• [Records shown]
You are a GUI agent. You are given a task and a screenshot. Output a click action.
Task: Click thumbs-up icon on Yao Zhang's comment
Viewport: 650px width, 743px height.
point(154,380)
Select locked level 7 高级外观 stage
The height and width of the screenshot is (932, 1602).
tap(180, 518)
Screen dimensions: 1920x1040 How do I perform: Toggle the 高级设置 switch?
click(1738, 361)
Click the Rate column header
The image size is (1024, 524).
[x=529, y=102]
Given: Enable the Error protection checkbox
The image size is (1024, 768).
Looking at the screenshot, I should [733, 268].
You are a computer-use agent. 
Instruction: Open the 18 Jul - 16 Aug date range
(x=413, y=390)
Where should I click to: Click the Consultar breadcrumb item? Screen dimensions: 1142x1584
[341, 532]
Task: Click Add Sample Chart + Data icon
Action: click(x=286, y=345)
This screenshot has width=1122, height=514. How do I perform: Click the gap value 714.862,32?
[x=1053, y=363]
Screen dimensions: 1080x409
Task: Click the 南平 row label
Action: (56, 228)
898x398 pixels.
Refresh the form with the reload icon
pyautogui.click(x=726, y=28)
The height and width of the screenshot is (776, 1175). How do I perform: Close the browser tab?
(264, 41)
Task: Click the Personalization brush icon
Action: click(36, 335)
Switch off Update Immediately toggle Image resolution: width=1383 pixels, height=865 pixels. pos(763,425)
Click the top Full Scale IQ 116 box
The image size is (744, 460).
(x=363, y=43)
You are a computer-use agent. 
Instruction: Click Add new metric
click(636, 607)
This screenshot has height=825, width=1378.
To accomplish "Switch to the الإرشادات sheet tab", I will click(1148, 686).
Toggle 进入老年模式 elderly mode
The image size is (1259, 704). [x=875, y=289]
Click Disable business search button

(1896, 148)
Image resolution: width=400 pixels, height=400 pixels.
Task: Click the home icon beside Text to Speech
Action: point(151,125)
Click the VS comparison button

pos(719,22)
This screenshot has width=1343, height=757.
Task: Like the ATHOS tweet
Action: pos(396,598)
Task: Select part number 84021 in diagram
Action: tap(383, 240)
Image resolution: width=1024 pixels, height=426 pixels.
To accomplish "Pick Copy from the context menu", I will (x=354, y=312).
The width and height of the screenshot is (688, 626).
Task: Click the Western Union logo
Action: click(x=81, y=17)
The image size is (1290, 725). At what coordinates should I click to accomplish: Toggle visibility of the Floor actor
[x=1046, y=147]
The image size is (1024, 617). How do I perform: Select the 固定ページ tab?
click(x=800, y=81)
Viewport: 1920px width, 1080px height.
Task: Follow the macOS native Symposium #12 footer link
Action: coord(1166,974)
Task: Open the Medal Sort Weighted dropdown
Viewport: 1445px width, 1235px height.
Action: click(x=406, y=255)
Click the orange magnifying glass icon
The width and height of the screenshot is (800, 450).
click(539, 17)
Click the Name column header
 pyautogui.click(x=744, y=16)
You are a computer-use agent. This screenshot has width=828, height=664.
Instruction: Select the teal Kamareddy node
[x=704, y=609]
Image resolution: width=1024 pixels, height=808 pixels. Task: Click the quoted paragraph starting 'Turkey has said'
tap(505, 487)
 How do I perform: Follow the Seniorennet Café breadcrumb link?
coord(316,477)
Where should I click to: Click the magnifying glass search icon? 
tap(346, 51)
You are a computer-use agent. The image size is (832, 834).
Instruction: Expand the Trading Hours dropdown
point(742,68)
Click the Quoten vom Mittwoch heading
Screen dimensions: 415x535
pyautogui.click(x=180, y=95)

• [Task prompt] Scan the listing above. Collect all lines with the word "computer".

• [Worked solution]
You are a computer-use agent. 
You are a computer-use agent. 
You are a computer-use agent. This screenshot has width=828, height=664.
You are a computer-use agent. The image size is (832, 834).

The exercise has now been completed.